I review many dozens of professional shows every year ranging from tiny scale two-handers on the extreme edges of the fringe to West End blockbusters and big touring shows. Fortunate to have a range of outlets and editors, I also cover a fair amount of classical music including opera and ballet.
When it’s professional work being reviewed I work to a set of criteria, usually suggested by, or agreed with, the editor in question. In most cases we attach a pretty clear star rating along with the comments. I think my critical judgment is fairly sharp although the joy of the whole criticism industry as that often we don’t agree with each other. Sometimes we disagree diametrically and that doesn’t, obviously, mean that anyone’s pro critical opinion is any better or worse than anyone else’s. The deal and the modus operandi is both open-ended and clear.
I do have a difficulty, though, with reviewing non-professional work which I quite often do. One of my outlets specialises in it – and, anyway, I believe quite strongly that these for-the-love-of-it people have worked very hard on their show and deserve informed feedback.
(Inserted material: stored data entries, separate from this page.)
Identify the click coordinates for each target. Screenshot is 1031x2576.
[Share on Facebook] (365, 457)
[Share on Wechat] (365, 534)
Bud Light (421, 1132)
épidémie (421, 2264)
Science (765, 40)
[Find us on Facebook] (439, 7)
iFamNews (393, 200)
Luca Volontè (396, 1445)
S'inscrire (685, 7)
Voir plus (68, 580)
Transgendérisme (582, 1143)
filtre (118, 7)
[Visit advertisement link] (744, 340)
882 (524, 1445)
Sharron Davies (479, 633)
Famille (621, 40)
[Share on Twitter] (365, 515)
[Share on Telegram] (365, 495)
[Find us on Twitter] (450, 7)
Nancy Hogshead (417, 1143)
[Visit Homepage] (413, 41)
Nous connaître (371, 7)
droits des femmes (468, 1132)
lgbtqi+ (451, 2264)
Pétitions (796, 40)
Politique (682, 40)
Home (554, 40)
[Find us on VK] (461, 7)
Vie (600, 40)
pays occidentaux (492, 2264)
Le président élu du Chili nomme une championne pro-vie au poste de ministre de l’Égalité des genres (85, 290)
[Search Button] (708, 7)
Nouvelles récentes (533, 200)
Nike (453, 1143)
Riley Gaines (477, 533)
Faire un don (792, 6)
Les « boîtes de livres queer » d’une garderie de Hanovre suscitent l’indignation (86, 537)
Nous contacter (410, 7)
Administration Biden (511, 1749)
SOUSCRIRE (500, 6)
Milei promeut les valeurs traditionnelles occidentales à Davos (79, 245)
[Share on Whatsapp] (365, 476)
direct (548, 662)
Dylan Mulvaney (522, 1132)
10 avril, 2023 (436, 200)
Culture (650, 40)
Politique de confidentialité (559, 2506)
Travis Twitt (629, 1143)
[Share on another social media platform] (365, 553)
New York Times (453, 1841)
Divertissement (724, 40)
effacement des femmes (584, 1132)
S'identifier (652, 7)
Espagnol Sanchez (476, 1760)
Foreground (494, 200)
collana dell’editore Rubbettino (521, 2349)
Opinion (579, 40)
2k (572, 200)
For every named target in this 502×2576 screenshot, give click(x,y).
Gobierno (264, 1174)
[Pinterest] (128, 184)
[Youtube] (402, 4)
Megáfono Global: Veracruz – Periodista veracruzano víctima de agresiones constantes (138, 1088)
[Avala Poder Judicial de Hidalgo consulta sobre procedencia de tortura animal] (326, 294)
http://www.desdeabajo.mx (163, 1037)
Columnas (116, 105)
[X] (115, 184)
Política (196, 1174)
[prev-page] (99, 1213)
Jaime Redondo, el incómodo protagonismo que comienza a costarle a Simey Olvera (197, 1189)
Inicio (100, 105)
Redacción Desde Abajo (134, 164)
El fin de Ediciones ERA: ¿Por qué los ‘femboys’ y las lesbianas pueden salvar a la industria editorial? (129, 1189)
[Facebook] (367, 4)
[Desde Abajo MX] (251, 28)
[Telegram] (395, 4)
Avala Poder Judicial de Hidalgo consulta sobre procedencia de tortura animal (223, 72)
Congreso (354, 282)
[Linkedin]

The companies must think so too or they wouldn’t invite people like me.
Well, you simply can’t apply the same criteria. Although the standard of am-dram has generally risen enormously in the last generation or two, they are still amateurs. Most of them have had no training. They rarely have voice coach support and they get to rehearse for fewer hours and less intensively than the professionals do. Objectively, the standard is often lower but to praise something which may not actually be very good in order to encourage (or not upset – some of them are very volatile) these worthy folk seems unacceptably patronising.
In practice, the best community or amateur theatre – both straight plays and musical theatre – comes from companies which hire in a professional director. Someone like, Chris Cuming, for instance, who does a lot of this work, knows exactly how to coax the very best performance out of every single cast member some of whom will end up achieving things they never dreamed they could. Witness some of Cuming’s work with Cambridge Theatre Company.
Or sometimes there’s someone in the company – such as Lynne Livingstone at Shakespeare at the George, Huntingdon who trained as an actor but whose day job is now something else. She directed Richard III last summer and the end product was pretty accomplished.
Sadly, it usually does nothing for standards when someone in the company, who’s done a bit of acting, fancies trying her or his hand at directing. Non pro companies need very strong, skilled, experienced direction if they are to produce watchable theatre.
So I’m left – notebook and pen on my lap – with a problem. I solve it (sort of) by focusing on aspects of the show which really work well and ignoring the rest of the production. Thus there are always some individual actors whose work deserves commendation. Often the choreography, set or band are good. Only if a directorial, casting or other key decision is woefully misjudged do I mention it and then only briefly. And, thank goodness, we don’t put star ratings on non-pro shows.